:: Stated goal 1 ::
Using the profile of Mariah Carey below, decide whether each statement agrees with it: (a) Carey made her recording debut in 1990. (b) Carey was the first artist ever to have a single enter the pop and R&B singles charts at No. 1. (c) In January, Carey won six Grammys. For each, answer yes or no and quote the deciding words of the text.

And when I arrive at her house, Carey is on her hands and knees, like Cinderella
before the transformation. It's not a stab at false humility-she's in the midst of a photo
shoot. Even in painted-on leather pants and a little black top, with makeup slathered
over her soft features and creamy skin, Carey projects a wholesome, head-cheerleader
kind of beauty. She's had what should have been an exhausting week: Two days ago,
she had to fly back from a whirlwind press tour of Europe just in time to induct Gladys
Knight & the Pips into the Rock and Roll Hall of Fame. But five hours into the photo
session, Carey's still grinning gamely. She doesn't just suffer work gladly-she thrives on
it.
In fact, since making her recording debut in 1990 with Mariah Carey, she has released
a dizzying five albums (and a live EP) in six years. Along the way, she's sold more than
70 million copies worldwide, and that's not even counting her astronomical singles sales.
In music industry math, that means she's made more money selling records, tapes, and
CDs than any other female artist in the '90s. Mariah Carey has sold more than
Madonna, more than Whitney, more than Janet.
"Fantasy" (a revision of Tom Tom Club's 1981 "Genius of Love"), the first single from Carey's latest blockbuster, Daydream,
made Billboard history last October by entering the pop and R&B singles charts at No. 1. She was the second artist to pull
this off-after Michael Jackson-and the first female. Another song from that album, "One Sweet Day," a wistful duet with Boyz
II Men, followed suit, giving Carey a grand total of 10 hits that have topped the pop charts over the course of her six-year
career. In January she won two American Music Awards and was nominated for six Grammys.
And yet, for all these accomplishments, Carey still has a seriously difficult time in the respect department. Critics acknowledge
her technical prowess and her five-octave range, but they also dismiss her singing as trite and ostentatious, and her music as
crossover fluff. "Her songs are often sugary and artificial-NutraSweet soul," sniffed Time last year. It's true that many of
Carey's songs haven't packed a lot of visceral punch. And the impressiveness of her voice-as well as her tendency to
oversing-make the blandness of her material all the more flagrant. It's one thing to hear Paula Abdul chirp out an innocuous
pop ditty; Carey's pipes demand more meat.

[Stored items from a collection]
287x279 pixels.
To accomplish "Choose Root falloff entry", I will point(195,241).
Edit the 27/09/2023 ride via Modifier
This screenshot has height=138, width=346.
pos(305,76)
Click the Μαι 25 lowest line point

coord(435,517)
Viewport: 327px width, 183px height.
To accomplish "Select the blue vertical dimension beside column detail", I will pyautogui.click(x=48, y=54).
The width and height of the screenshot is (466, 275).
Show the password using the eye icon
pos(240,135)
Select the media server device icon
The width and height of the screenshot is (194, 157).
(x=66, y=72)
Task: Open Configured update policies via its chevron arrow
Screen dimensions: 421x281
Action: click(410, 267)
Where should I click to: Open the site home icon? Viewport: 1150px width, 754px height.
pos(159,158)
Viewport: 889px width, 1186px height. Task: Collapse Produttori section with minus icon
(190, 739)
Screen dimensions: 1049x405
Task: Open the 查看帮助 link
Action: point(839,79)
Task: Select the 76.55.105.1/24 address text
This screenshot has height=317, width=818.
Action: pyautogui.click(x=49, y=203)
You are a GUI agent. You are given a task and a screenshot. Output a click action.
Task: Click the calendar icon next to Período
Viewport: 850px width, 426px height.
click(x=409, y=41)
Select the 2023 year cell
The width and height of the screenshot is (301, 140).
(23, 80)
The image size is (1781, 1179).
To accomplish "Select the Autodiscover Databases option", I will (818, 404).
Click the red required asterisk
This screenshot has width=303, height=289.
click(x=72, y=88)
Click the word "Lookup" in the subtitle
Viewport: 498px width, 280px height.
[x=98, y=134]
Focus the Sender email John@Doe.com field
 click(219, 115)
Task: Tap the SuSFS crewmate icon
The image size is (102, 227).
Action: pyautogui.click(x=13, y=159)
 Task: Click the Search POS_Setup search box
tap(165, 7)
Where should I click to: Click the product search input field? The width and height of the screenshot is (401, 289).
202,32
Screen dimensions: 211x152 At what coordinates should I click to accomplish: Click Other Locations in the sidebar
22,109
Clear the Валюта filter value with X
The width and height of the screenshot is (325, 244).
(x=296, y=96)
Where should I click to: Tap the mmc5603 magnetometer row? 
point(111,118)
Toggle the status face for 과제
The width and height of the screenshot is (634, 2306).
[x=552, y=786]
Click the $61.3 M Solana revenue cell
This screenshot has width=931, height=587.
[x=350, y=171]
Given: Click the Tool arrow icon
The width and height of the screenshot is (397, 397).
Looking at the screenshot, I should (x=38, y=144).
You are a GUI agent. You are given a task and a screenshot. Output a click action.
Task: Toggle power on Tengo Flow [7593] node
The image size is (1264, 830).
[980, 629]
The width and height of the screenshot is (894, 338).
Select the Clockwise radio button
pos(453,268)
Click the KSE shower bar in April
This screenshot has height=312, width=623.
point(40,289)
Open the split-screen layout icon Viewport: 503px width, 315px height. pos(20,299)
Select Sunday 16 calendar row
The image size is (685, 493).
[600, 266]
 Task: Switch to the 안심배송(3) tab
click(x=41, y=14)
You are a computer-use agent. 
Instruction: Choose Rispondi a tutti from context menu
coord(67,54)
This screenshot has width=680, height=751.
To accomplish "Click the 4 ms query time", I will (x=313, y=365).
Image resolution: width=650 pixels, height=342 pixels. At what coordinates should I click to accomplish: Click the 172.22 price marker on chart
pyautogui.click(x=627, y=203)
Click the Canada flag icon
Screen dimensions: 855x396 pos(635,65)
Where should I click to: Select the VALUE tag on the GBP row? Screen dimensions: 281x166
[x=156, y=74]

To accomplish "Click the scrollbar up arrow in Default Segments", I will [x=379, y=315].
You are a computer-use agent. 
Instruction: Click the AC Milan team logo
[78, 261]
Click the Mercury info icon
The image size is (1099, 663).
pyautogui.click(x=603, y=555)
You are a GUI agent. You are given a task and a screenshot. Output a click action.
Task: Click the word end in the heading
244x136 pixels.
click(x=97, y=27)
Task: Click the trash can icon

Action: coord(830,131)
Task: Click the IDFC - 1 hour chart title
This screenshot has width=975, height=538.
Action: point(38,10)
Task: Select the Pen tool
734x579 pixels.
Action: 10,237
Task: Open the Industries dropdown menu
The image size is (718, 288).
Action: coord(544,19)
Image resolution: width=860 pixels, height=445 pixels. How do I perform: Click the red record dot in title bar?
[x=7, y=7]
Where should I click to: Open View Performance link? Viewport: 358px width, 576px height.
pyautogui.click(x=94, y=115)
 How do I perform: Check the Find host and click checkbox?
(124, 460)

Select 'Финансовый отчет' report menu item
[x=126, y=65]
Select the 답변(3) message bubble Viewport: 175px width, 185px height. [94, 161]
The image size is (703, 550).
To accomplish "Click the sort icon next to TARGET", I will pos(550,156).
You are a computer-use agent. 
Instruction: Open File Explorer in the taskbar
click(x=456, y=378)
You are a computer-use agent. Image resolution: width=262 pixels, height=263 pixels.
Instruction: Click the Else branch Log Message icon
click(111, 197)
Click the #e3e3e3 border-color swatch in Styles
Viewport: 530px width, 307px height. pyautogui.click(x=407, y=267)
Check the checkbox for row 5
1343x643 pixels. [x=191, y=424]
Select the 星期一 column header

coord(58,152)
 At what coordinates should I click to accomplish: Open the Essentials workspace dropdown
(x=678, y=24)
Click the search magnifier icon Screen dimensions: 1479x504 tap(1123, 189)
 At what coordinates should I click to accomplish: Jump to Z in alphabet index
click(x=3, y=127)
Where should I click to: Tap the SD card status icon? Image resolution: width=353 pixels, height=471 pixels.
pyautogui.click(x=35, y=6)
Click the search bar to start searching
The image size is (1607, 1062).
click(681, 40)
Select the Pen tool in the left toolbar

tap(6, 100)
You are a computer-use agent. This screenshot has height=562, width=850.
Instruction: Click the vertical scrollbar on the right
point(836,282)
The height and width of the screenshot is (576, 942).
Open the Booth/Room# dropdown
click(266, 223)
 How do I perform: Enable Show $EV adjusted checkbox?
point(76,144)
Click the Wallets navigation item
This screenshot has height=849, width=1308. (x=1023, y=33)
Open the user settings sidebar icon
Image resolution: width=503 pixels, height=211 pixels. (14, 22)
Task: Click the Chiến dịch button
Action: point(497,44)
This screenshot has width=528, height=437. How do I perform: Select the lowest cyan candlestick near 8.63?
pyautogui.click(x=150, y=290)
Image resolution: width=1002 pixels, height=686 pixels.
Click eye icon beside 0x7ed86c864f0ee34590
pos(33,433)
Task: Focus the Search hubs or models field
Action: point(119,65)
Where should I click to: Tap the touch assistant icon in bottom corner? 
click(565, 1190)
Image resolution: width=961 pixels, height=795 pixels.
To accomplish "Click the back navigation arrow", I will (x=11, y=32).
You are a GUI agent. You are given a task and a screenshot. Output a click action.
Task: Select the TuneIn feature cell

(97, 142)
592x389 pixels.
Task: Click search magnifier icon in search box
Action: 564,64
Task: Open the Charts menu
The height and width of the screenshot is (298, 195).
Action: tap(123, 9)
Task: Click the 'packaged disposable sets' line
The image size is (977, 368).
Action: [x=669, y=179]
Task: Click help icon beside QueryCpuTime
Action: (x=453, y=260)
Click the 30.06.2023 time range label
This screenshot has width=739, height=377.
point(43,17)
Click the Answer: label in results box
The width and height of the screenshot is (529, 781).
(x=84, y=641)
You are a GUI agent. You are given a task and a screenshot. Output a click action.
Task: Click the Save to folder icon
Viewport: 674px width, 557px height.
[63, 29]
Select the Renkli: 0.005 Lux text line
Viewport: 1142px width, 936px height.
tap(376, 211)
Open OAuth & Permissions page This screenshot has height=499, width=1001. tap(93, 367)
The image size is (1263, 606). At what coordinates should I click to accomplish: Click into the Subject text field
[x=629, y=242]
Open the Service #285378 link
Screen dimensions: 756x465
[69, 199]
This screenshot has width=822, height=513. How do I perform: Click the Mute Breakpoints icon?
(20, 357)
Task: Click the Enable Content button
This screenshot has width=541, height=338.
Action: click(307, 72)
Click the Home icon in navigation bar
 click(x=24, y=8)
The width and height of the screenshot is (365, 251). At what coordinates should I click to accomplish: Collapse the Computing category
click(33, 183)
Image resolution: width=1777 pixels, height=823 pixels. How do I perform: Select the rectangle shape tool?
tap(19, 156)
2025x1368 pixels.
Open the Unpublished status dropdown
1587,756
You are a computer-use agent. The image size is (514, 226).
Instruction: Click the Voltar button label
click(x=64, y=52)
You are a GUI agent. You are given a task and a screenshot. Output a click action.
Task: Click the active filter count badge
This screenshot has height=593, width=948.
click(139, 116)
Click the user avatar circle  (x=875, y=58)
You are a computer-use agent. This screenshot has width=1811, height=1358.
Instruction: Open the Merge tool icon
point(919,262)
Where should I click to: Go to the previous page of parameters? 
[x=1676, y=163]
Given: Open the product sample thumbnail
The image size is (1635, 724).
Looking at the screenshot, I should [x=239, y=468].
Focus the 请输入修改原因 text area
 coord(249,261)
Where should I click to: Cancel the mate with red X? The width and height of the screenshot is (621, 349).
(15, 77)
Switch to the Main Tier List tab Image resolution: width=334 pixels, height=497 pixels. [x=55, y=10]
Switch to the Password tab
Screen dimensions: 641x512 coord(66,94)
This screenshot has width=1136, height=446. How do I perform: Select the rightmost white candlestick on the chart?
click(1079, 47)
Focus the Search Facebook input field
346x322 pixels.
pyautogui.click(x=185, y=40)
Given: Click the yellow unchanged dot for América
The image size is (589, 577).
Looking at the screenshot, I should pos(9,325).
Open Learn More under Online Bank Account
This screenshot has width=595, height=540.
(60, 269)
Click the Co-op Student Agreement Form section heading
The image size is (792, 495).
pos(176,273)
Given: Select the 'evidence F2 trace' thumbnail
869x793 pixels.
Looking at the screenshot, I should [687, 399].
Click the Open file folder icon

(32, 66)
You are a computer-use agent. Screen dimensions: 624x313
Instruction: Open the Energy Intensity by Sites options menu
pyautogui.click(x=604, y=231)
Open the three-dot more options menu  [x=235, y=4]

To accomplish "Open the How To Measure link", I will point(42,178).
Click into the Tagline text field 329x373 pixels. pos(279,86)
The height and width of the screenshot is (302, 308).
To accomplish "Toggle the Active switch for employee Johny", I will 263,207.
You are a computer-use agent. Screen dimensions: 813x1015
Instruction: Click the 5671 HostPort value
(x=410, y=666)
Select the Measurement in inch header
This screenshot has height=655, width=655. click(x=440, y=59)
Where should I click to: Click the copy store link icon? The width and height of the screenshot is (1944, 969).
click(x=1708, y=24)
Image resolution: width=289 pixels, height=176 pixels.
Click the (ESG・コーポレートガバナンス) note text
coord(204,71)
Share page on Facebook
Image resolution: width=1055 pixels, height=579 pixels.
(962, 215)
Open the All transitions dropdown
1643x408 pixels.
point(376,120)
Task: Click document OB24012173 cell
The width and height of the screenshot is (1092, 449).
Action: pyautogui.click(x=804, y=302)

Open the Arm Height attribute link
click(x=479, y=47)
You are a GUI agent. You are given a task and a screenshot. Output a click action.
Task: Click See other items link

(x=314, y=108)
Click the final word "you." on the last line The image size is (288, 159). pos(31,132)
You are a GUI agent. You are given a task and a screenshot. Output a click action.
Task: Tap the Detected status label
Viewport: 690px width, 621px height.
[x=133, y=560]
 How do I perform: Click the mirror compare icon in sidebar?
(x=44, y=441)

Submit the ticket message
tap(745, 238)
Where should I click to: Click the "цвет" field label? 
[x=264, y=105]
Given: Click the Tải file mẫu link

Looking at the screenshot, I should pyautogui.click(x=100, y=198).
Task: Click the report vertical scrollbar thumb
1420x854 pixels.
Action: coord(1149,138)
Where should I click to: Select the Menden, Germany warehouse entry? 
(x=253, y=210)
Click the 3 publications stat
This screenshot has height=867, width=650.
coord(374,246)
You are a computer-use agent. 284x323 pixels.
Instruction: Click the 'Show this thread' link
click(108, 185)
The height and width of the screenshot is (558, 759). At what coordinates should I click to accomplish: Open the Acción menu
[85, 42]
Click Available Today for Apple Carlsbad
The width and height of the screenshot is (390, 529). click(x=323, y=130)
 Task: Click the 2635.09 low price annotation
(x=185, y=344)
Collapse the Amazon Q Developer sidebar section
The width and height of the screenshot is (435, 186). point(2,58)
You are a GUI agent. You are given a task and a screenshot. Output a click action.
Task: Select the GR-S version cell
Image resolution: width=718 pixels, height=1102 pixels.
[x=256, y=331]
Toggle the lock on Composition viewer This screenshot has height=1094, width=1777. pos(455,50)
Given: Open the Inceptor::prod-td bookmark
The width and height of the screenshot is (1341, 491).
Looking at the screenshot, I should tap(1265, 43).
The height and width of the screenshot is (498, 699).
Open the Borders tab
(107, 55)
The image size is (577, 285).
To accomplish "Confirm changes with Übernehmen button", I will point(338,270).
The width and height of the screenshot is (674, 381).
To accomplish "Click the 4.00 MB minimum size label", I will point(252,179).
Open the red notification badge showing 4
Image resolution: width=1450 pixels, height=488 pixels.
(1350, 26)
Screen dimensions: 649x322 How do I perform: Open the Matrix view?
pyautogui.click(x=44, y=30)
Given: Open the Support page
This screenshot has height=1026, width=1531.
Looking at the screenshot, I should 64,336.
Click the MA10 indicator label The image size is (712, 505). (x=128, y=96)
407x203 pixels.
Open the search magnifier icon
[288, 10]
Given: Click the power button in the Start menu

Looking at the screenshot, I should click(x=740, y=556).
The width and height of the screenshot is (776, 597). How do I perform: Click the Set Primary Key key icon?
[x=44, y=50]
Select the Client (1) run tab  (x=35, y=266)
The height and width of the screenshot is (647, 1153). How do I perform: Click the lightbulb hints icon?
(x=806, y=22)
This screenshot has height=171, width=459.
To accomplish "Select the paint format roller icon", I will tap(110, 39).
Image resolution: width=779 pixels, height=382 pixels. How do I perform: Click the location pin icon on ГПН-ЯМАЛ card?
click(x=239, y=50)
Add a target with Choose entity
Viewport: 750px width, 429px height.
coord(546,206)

:: Stated goal 2 ::
In the records, echo the lines between the line holding "Task: Click the report" and the line holding "coord(374,246)", inclusive.

:: Final answer 1 ::
(a) Yes: "since making her recording debut in 1990 with Mariah Carey"
(b) No: "She was the second artist to pull this off-after Michael Jackson-and the first female."
(c) No: "In January she won two American Music Awards and was nominated for six Grammys."

:: Final answer 2 ::
Task: Click the report vertical scrollbar thumb
1420x854 pixels.
Action: coord(1149,138)
Where should I click to: Select the Menden, Germany warehouse entry? 
(x=253, y=210)
Click the 3 publications stat
This screenshot has height=867, width=650.
coord(374,246)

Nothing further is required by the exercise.